→ **Problem**
Retype each line of the material exactly, please, skipping any picture in it.

→ **Records provided**
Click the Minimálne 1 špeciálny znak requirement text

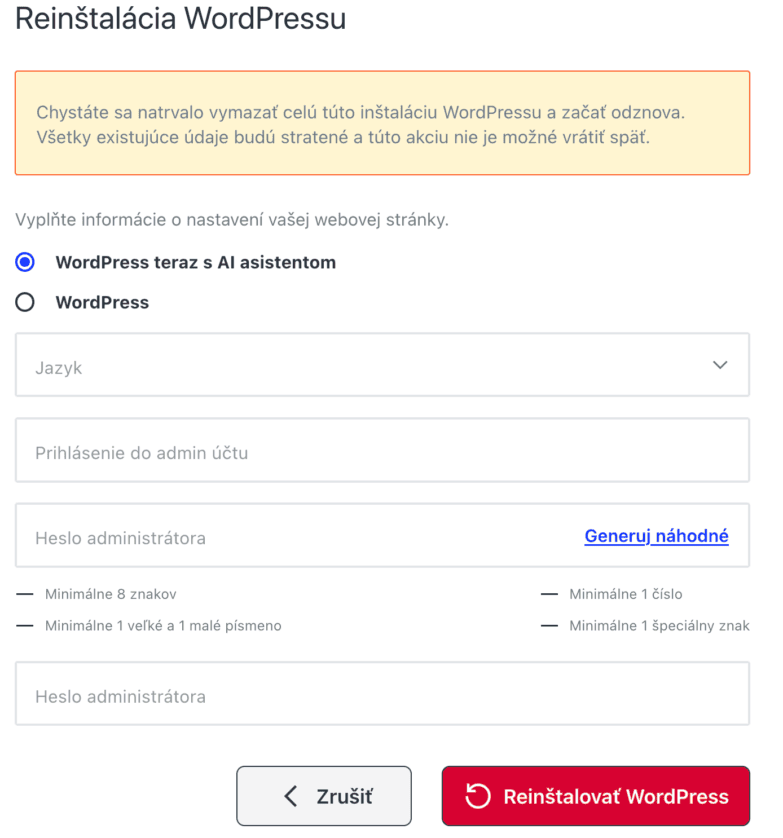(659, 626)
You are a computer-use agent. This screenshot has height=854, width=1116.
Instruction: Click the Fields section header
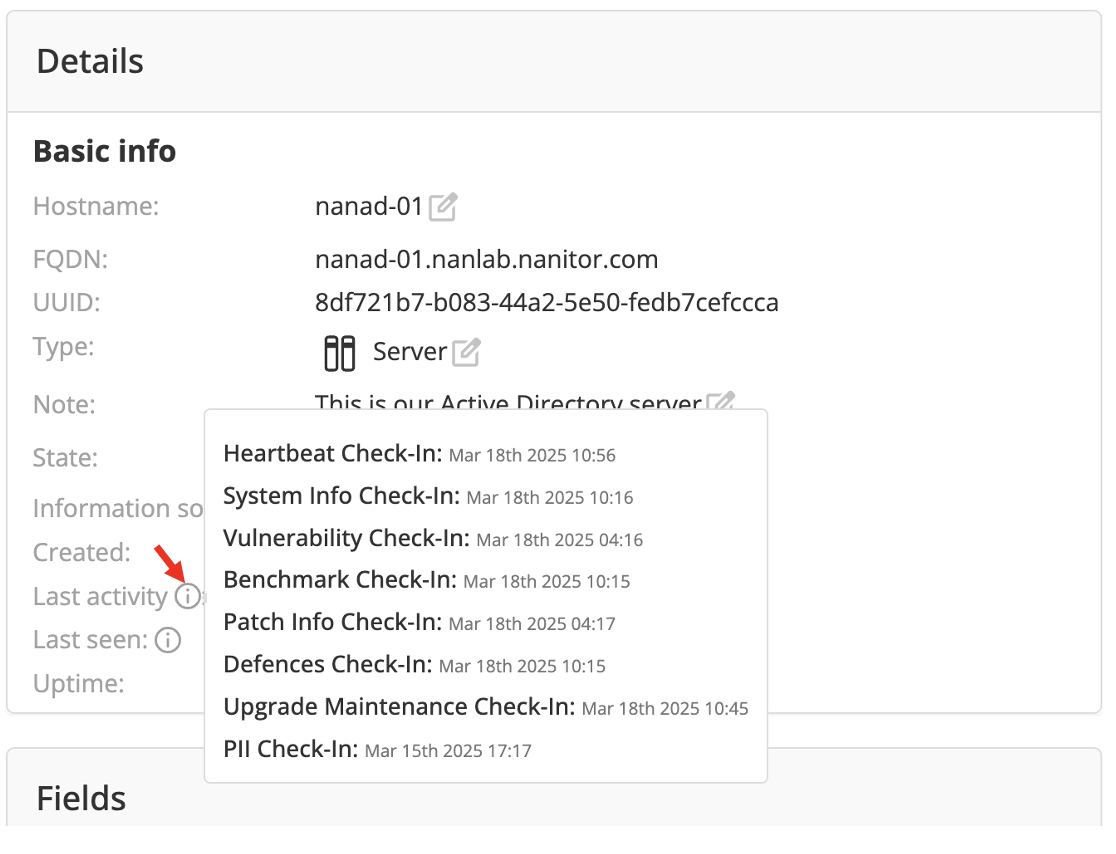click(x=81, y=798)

→ **Result**
Click the Minimálne 1 špeciálny znak requirement text

(659, 626)
You are a computer-use agent. This screenshot has height=854, width=1116.
Instruction: Click the Fields section header
click(x=81, y=798)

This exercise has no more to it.